Of all the rebrands I’ve been involved with at Trampoline, Capital Roots holds a special place on the list.
The partnership between Trampoline and Capital Roots began in 2014, when Executive Director Amy Klein reached out to rebrand an organization then known as Capital District Community Gardens. They had outgrown the name, which dated back to its formation in 1975 as a small collection of community gardens.
I was new to the Trampoline team. With just a couple of months under my belt, I was still timid when it came to speaking my mind in a room full of more seasoned designers. Nonetheless, the prospect of renaming such a great organization was something I was eager to be involved in.
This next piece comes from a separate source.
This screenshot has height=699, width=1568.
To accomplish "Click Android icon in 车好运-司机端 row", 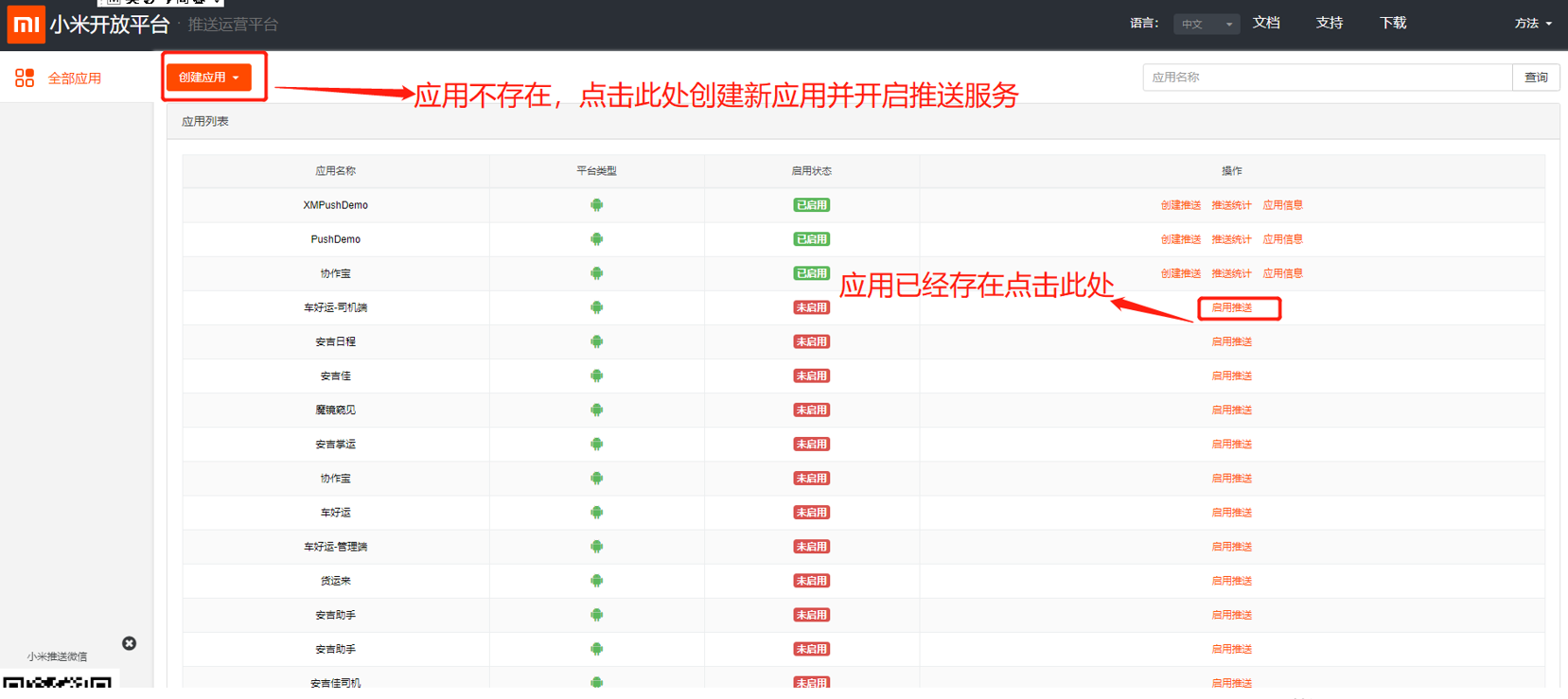I will pos(596,307).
We began with a process we call “namestorming,” where we gather around a whiteboard, throw out names and see what sticks. All the while we vet names to be sure there’s no competing trademarks.
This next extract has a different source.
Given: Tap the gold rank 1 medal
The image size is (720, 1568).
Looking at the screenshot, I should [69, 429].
The session produced a list of 50 names. We narrowed it down to seven that we sent to the client. None of them quite hit the mark, so went back to the drawing board. Then, a breakthrough: “What about Capital Roots?”
Eyes lit up. Someone ran to a computer and did a Google search. The name was free and clear of trademarks and patents. We pitched it to Amy and she and her team were as excited as we were. We got the green light to begin logo design.
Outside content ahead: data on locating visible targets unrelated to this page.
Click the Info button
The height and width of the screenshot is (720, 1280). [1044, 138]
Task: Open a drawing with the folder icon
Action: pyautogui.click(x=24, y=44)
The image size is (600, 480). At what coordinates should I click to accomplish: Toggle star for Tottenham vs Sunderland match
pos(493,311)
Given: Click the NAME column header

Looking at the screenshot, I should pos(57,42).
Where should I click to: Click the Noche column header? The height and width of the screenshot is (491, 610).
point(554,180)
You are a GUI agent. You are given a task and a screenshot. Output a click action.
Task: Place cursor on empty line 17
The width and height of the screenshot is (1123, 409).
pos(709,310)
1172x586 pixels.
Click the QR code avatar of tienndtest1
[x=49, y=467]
As with renaming, logo development involves a lot of trial and error. Our first concepts were safe and conservative: words inside a badge or geometric shape; clean and legible. I felt that if ever a logo lent itself to an organic, unrefined shape, Capital Roots was it. I started sketching out logos where the “O’s” in “roots” were made of fruits and vegetables: apples, tomatoes, etc. After some lighthearted debate, we ultimately landed on beets. After all, beets are a root vegetable, reaching out as if searching for fertile ground to take hold and grow. The client liked it, too, and—after some fine tuning—it was adopted as their new mark.
Then it was on to creating system of word marks and taglines for the family of 11 programs and services they offer, like the Veggie Mobile food truck, The Produce Project, and the centerpiece of their transformation: the Urban Grow Center, a 12,000 square-foot headquarters and food hub in Troy, NY.
Since the initial rebrand, we’ve worked with Capital Roots on various other projects, including a 40th anniversary mark and, most recently, a case statement piece for Phase II of the Urban Grow Center project.
Maybe it’s because it was one of the first rebrands I worked on, but it remains one of the most memorable. I love seeing how logo has been embraced and implemented by Capital Roots: as vehicle wraps, apparel, tote bags, and even a mosaic mural designed by a local artist and collaboratively installed by the community.
I look forward to seeing what the future holds for this special partnership.